WHAT YOU HAVE TO DO: Copy the forecasting tournament excerpt below word for word.

DOCUMENT EXCERPT:
####
I haven’t found any really good distinction between forecasting and prediction so I might swap between the two words arbitrarily here.

What was being predicted?

The forecasts/ predictions in question were all in the field of global politics and economics. For example, a question asked in January 2011 was:

Will Italy restructure or default on its debt by 31 December 2011?

This is a question that invited a yes/ no answer. However, participants were encouraged to answer with a probability, a number between 0% and 100% inclusive. If they were certain of the outcome they could answer 100%, if certain that it would not occur, 0%. The participants were allowed, I think encouraged, to update and re-update their forecasts at any time. So, as far as I can see, a forecaster who predicted 60% for Italian debt restructuring in January 2011 could revise that to 0% in December, even up to the 30th. Each update was counted as a separate forecast.

The study looked for “Goldilocks” problems, not too difficult, not to easy but just right.

Bruno de Finetti was very sniffy about using the word “prediction” in this context and preferred the word “prevision”. It didn’t catch on.

Who was studied?

The study was conducted by means of a tournament among volunteers. I gather that the participants wanted to be identified and thereby personally associated with their scores. Contestants had to be college graduates and, as a preliminary, had to complete a battery of standard cognitive and general knowledge tests designed to characterise their given capabilities. The competitors in general fell in the upper 30 percent of the general population for intelligence and knowledge. When some book reviews comment on how the superforecasters included housewives and unemployed factory workers I think they give the wrong impression. This was a smart, self-selecting, competitive group with an interest in global politics. As far as I can tell, backgrounds in mathematics, science and computing were typical. It is true that most were amateurs in global politics.

With such a sampling frame, of what population is it representative? The authors recognise that problem though don’t come up with an answer.

How measured?
####
EXTRACTED RECORDS:
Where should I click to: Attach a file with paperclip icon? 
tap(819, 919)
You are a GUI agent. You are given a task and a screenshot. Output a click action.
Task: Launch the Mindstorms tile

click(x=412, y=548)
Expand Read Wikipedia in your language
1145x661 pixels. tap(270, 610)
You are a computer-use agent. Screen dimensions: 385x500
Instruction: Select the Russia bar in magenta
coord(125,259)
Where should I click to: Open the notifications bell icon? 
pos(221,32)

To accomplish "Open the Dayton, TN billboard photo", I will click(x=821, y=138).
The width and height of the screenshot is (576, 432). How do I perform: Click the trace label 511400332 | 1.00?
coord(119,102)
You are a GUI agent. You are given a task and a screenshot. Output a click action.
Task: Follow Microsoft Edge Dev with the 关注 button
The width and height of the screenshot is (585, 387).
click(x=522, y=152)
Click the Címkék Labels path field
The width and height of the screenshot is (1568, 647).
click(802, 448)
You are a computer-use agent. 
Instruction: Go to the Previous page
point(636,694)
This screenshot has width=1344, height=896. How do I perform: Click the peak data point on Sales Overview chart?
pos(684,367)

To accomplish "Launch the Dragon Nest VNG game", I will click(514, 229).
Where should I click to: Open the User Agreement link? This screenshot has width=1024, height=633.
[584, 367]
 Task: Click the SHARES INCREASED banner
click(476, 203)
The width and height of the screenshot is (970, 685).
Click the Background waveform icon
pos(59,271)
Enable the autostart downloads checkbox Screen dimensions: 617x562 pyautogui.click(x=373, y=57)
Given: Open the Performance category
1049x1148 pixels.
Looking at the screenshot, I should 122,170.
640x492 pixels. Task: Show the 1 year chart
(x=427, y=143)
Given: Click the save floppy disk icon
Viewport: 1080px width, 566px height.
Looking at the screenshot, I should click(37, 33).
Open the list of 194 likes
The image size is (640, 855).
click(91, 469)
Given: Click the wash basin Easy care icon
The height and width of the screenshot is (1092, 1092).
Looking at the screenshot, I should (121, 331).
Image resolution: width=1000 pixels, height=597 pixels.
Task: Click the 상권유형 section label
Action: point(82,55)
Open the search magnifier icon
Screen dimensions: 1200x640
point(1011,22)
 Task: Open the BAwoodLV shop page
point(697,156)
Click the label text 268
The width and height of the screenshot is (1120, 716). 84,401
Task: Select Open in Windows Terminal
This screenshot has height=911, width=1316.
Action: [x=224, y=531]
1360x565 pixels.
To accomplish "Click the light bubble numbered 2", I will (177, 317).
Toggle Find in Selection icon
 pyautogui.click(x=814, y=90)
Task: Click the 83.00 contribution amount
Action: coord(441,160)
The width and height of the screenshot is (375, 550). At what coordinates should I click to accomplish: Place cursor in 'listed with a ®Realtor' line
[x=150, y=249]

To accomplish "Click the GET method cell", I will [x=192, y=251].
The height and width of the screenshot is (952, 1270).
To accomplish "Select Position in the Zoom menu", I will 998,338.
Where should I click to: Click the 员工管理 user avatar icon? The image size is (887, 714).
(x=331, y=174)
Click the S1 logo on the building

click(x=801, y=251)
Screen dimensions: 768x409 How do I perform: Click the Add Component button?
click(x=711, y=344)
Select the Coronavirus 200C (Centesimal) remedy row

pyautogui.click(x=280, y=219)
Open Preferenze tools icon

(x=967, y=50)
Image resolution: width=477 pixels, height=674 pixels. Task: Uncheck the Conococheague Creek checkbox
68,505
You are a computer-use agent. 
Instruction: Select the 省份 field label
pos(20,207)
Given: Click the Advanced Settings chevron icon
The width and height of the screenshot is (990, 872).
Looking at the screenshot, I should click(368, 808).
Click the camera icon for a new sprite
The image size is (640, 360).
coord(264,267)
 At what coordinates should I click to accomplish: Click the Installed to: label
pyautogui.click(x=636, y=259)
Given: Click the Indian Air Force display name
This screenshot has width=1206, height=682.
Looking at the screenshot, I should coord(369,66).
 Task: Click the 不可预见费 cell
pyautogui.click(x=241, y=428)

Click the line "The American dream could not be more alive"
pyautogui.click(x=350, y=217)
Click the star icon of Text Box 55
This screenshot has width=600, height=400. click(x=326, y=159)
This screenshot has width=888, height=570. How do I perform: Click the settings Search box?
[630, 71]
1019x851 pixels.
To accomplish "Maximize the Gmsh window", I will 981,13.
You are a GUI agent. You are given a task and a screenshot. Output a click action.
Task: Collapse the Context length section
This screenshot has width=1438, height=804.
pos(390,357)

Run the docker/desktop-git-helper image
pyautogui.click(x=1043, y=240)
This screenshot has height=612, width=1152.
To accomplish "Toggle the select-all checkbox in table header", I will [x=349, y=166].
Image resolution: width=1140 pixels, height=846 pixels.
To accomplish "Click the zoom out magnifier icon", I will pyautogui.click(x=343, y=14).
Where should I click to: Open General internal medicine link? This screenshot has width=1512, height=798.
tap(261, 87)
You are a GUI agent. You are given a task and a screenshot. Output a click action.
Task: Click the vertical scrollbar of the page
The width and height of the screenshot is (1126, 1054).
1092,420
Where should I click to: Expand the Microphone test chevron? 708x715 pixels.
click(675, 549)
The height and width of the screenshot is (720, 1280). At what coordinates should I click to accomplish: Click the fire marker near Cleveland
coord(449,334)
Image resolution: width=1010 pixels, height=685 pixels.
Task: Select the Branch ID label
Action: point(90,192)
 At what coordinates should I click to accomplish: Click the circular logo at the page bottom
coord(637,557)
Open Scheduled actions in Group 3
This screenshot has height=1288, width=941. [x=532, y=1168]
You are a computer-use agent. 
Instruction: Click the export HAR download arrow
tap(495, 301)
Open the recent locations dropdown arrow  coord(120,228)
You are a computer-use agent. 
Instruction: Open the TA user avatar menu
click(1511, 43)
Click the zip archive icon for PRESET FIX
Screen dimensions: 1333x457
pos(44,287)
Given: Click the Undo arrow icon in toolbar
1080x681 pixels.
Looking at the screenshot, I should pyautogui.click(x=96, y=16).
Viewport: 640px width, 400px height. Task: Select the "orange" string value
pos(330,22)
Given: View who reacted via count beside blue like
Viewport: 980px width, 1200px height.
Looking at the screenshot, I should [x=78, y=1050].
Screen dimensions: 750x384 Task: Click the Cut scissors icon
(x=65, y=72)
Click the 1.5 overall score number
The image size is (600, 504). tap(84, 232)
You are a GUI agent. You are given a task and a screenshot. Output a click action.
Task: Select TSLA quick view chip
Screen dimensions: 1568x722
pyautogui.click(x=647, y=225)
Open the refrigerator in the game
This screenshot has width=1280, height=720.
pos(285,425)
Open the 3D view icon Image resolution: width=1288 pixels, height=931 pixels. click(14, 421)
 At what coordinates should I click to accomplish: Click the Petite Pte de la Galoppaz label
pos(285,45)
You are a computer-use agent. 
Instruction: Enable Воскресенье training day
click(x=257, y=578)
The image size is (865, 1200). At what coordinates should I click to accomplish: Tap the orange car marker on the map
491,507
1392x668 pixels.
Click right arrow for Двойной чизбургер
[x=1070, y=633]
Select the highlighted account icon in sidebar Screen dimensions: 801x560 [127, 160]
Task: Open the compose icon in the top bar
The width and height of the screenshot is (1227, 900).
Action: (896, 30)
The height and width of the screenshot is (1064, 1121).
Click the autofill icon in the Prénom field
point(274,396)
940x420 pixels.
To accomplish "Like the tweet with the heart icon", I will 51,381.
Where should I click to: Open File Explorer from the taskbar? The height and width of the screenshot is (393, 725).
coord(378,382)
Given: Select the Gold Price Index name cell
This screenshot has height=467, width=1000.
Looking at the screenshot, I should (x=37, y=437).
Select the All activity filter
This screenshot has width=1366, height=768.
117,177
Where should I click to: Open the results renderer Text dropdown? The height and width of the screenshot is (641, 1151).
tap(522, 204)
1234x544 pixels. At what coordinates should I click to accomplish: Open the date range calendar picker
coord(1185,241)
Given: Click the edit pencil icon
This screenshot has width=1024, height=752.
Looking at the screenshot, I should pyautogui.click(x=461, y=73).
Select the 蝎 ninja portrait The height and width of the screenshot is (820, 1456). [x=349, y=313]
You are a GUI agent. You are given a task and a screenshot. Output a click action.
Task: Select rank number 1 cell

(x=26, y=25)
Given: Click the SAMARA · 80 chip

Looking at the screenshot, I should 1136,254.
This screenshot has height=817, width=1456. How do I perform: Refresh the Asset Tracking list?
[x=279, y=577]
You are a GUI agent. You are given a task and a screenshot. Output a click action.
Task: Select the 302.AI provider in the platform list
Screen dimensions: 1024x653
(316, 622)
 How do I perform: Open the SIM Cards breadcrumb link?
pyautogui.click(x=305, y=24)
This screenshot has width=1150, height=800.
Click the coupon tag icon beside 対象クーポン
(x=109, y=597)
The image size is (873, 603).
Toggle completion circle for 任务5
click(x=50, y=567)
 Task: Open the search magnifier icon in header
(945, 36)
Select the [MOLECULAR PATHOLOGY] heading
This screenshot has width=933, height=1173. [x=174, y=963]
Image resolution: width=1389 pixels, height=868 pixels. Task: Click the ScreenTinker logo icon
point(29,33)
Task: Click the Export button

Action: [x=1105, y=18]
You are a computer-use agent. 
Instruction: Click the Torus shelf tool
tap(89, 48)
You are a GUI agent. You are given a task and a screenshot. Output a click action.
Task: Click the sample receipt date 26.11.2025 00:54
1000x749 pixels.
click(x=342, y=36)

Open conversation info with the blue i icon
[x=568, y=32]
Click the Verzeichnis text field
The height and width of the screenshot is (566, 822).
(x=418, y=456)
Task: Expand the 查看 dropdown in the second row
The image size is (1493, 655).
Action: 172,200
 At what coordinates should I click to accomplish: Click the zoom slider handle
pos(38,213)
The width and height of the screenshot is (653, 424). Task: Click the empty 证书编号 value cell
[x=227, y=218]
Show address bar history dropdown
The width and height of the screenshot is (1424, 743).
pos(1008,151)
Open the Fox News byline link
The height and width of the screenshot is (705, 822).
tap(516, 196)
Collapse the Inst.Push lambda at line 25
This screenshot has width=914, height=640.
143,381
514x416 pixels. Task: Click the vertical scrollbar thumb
####
RESULT FOR THIS TASK:
I haven’t found any really good distinction between forecasting and prediction so I might swap between the two words arbitrarily here.

What was being predicted?

The forecasts/ predictions in question were all in the field of global politics and economics. For example, a question asked in January 2011 was:

Will Italy restructure or default on its debt by 31 December 2011?

This is a question that invited a yes/ no answer. However, participants were encouraged to answer with a probability, a number between 0% and 100% inclusive. If they were certain of the outcome they could answer 100%, if certain that it would not occur, 0%. The participants were allowed, I think encouraged, to update and re-update their forecasts at any time. So, as far as I can see, a forecaster who predicted 60% for Italian debt restructuring in January 2011 could revise that to 0% in December, even up to the 30th. Each update was counted as a separate forecast.

The study looked for “Goldilocks” problems, not too difficult, not to easy but just right.

Bruno de Finetti was very sniffy about using the word “prediction” in this context and preferred the word “prevision”. It didn’t catch on.

Who was studied?

The study was conducted by means of a tournament among volunteers. I gather that the participants wanted to be identified and thereby personally associated with their scores. Contestants had to be college graduates and, as a preliminary, had to complete a battery of standard cognitive and general knowledge tests designed to characterise their given capabilities. The competitors in general fell in the upper 30 percent of the general population for intelligence and knowledge. When some book reviews comment on how the superforecasters included housewives and unemployed factory workers I think they give the wrong impression. This was a smart, self-selecting, competitive group with an interest in global politics. As far as I can tell, backgrounds in mathematics, science and computing were typical. It is true that most were amateurs in global politics.

With such a sampling frame, of what population is it representative? The authors recognise that problem though don’t come up with an answer.

How measured?